Entre ces passages de neige qui comble les vallons, nous
retrouvons la lave, de grandes plaines de lave pareilles à des champs
immenses de velours noir, brillant sous le soleil avec autant d’éclat
que la neige elle-même. C’est la région déserte, la
région morte, qui semble en deuil, toute blanche et toute noire,
aveuglante, horrible et superbe, inoubliable.

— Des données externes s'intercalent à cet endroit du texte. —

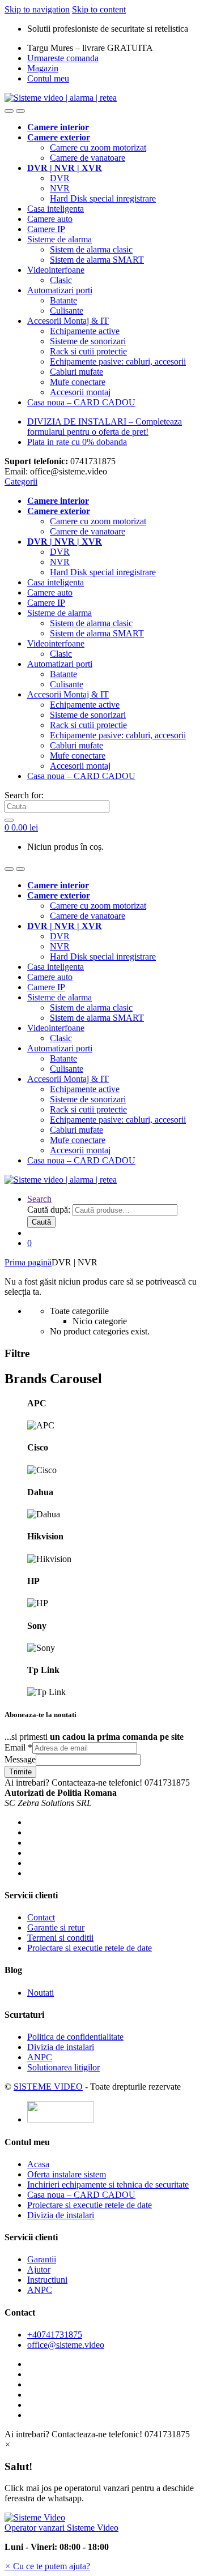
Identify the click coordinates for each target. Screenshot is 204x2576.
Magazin (42, 68)
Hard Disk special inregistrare (103, 198)
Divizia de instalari (60, 2047)
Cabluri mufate (76, 371)
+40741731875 (54, 2334)
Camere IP (46, 229)
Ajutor (38, 2269)
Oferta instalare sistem (66, 2174)
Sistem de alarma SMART (97, 259)
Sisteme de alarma (59, 239)
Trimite (20, 1772)
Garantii (41, 2259)
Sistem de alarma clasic (91, 249)
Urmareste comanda (63, 58)
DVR (60, 178)
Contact (41, 1917)
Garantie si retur (55, 1927)
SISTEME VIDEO (48, 2086)
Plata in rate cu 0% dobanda (77, 442)
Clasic (61, 280)
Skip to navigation (37, 9)
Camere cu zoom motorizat (98, 147)
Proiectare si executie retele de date (89, 1948)
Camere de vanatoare (87, 157)
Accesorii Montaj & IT (68, 321)
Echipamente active (85, 331)
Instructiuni (47, 2279)
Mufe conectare (77, 382)
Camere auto (50, 219)
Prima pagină (28, 1262)
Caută (41, 1222)
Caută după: (48, 1209)
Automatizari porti (59, 290)
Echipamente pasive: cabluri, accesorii (118, 361)
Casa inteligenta (55, 208)
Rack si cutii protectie (88, 351)
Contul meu (48, 78)
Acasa (38, 2164)
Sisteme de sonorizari (88, 341)
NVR (60, 188)
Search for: (24, 795)
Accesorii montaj (80, 392)
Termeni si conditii (60, 1937)
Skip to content (99, 9)
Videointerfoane (55, 270)
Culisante (66, 310)
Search (39, 1199)
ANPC (39, 2057)
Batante (63, 300)
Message (20, 1759)
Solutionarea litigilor (63, 2067)
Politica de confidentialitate (75, 2037)
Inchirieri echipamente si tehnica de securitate (108, 2184)
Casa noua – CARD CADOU (81, 402)
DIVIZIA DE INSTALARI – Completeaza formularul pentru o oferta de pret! (104, 427)
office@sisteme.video (65, 2345)
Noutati (40, 1992)
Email (18, 1747)
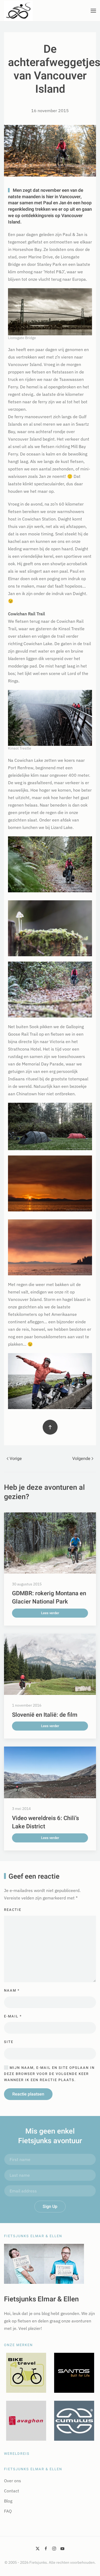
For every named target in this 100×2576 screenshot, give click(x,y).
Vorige (16, 1458)
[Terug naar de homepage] (18, 10)
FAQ (8, 2511)
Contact (11, 2490)
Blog (8, 2501)
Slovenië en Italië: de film (44, 1715)
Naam (12, 1990)
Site (8, 2041)
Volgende (81, 1458)
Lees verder (50, 1612)
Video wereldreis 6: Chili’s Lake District (45, 1822)
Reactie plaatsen (28, 2094)
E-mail (13, 2016)
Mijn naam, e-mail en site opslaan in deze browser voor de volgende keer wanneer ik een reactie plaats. (49, 2073)
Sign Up (50, 2206)
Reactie (12, 1909)
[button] (93, 10)
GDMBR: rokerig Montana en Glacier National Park (49, 1597)
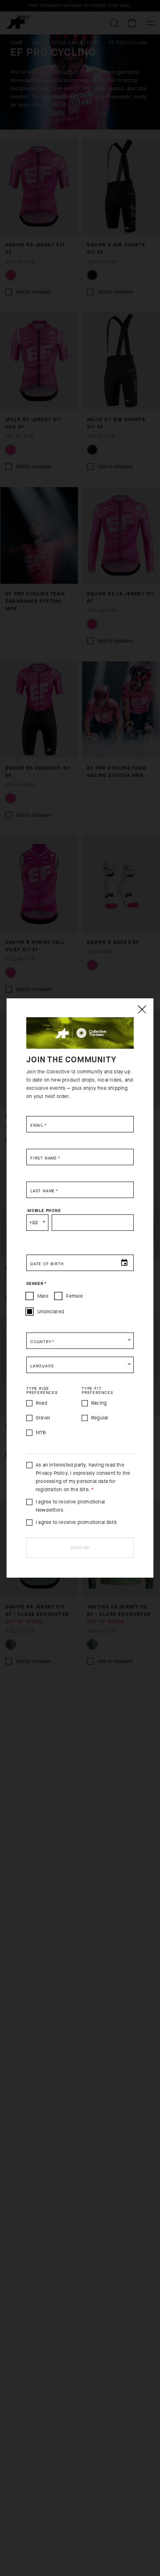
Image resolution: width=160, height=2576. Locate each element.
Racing (99, 1403)
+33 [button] (33, 1222)
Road (41, 1403)
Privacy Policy (51, 1473)
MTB (41, 1432)
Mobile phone (44, 1211)
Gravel (43, 1417)
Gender (36, 1284)
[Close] (141, 1009)
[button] (80, 1340)
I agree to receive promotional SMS (76, 1522)
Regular (99, 1417)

Après quatre heures de marche et d’efforts, nous atteignons
la Casa Inglese, petite maison de pierre, entourée de glace,
presque ensevelie sous la neige au pied du dernier cône qui se dresse
derrière, énorme et tout droit couronné de fumée.
C’est ici qu’on passe ordinairement la nuit, sur la paille,
pour aller voir se lever le soleil au bord du cratère. Nous y laissons
les mulets et nous commençons à gravir ce mur effrayant de
cendre durcie qui cède sous le pied, où l’on ne peut s’accrocher,
se retenir à rien, où l’on redescend un pas sur trois. On
va soufflant, haletant, enfonçant dans le sol mou le bâton
ferré, s’arrêtant à tout moment.

On doit alors piquer entre ses jambes ce bâton, pour
ne point glisser et redescendre, car la pente est si rapide qu’on n’y peut
même tenir assis.
Il faut une heure environ pour gravir ces trois cents
mètres. Depuis quelque temps, déjà, des vapeurs de
soufre nous prennent à la gorge. Nous avons aperçu, tantôt
sur la droite, tantôt sur la gauche, de grands jets de fumée
sortant par des fissures du sol ; nous avons posé nos mains sur
de grosses pierres brûlantes. Enfin nous atteignons une étroite
plate-forme.
Devant nous, une nuée épaisse s’élève
lentement, comme un rideau blanc qui monte, qui sort de terre. Nous avançons
encore de quelques pas, le nez et la bouche enveloppés, pour n’être
point suffoqués par le soufre et soudain, devant nos pieds, s’ouvre
un prodigieux, un effroyable abîme qui mesure environ cinq kilomètres
de circonférence. On distingue à peine, à travers
les vapeurs suffocantes, l’autre bord de ce trou monstrueux, large de mille
cinq cents mètres, et dont la muraille toute droite s’enfonce vers
le mystérieux et terrible pays du feu.

La bête est calme. Elle dort au fond, tout au fond.
Seule la lourde fumée s’échappe de la prodigieuse cheminée,
haute de 3 312 m.
Autour de nous c’est plus étrange encore. Toute
la Sicile est cachée par des brumes qui s’arrêtent au bord
des côtes, voilant seulement la terre, de sorte que nous sommes en
plein ciel, au milieu des mers, au-dessus des nuages, si haut, si haut,
que la Méditerranée, s’étendant partout à perte
de vue, a l’air d’être encore du ciel bleu. L’azur nous enveloppe
de tous les côtés. Nous sommes debout sur un mont surprenant,
sorti des nuages et noyé dans le ciel, qui s’étend sur nos
têtes, sous nos pieds, partout.
Mais, peu à peu, les nuées répandues
sur l’île s’élèvent autour de nous, enfermant bientôt
l’immense volcan au milieu d’un cercle de nuages, d’un gouffre de nuages.
Nous sommes maintenant, à notre tour, au fond d’un cratère
tout blanc, d’où l’on n’aperçoit plus que le firmament bleu,
là-haut, en regardant en l’air.
En d’autres jours, le spectacle est tout différent,
dit-on. On attend le lever du soleil qui apparaît derrière
les côtes de la Calabre. Elles jettent au loin leur ombre sur la
mer, jusqu’au pied de l’Etna, dont la silhouette sombre et démesurée
couvre la Sicile entière de son immense triangle, qui s’efface à
mesure que l’astre s’élève. On découvre alors un panorama
ayant plus de quatre cents km de diamètre, et mille trois cents
de circonférence, avec l’Italie au nord et les îles Lipari,
dont les deux volcans (Vulcano et Stromboli)
semblent saluer leur père ; puis, tout au sud , Malte, à
peine visible. dans les ports de la Sicile, les navires ont l’air d’insectes
sur la mer.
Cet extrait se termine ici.